◆ **Directions for this task**
Would you repeat exactly the part of the listing below that runs from the line containing "This screenshot has height=687, width=1024." down to the line containing "You are a computer-use agent. The", inclusive, and nothing else?

◆ **Record set**
"""
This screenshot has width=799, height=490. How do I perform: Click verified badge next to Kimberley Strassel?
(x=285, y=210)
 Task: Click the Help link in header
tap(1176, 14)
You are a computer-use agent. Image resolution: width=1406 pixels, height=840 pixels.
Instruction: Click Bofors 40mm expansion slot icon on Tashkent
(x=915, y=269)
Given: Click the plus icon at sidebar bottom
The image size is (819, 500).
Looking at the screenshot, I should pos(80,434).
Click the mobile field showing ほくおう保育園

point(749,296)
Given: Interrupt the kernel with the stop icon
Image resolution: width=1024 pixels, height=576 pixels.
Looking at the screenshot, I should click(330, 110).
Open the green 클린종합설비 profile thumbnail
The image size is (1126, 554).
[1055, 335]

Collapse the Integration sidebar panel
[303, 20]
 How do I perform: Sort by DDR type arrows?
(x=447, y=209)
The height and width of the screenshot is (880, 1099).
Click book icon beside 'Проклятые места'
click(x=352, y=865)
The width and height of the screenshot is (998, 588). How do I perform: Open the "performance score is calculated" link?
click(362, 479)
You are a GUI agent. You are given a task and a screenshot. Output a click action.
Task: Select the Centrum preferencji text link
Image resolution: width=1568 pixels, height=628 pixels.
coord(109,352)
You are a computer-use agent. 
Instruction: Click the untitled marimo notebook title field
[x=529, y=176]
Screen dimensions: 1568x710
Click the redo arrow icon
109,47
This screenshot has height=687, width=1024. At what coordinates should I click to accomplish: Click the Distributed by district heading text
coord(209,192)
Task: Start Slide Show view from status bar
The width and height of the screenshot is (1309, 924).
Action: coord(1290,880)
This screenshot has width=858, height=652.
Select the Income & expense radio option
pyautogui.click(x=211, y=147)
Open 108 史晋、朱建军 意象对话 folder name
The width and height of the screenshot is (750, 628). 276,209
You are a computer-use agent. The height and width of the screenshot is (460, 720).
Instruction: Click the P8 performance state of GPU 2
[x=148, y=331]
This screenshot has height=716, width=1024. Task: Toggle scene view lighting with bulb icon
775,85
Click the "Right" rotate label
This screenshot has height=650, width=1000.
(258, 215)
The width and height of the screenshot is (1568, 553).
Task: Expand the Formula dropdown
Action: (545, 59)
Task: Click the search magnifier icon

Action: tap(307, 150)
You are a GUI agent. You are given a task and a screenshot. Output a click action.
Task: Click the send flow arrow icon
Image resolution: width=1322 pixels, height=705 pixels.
"""
◆ **Task result**
This screenshot has height=687, width=1024. At what coordinates should I click to accomplish: Click the Distributed by district heading text
coord(209,192)
Task: Start Slide Show view from status bar
The width and height of the screenshot is (1309, 924).
Action: coord(1290,880)
This screenshot has width=858, height=652.
Select the Income & expense radio option
pyautogui.click(x=211, y=147)
Open 108 史晋、朱建军 意象对话 folder name
The width and height of the screenshot is (750, 628). 276,209
You are a computer-use agent. The height and width of the screenshot is (460, 720).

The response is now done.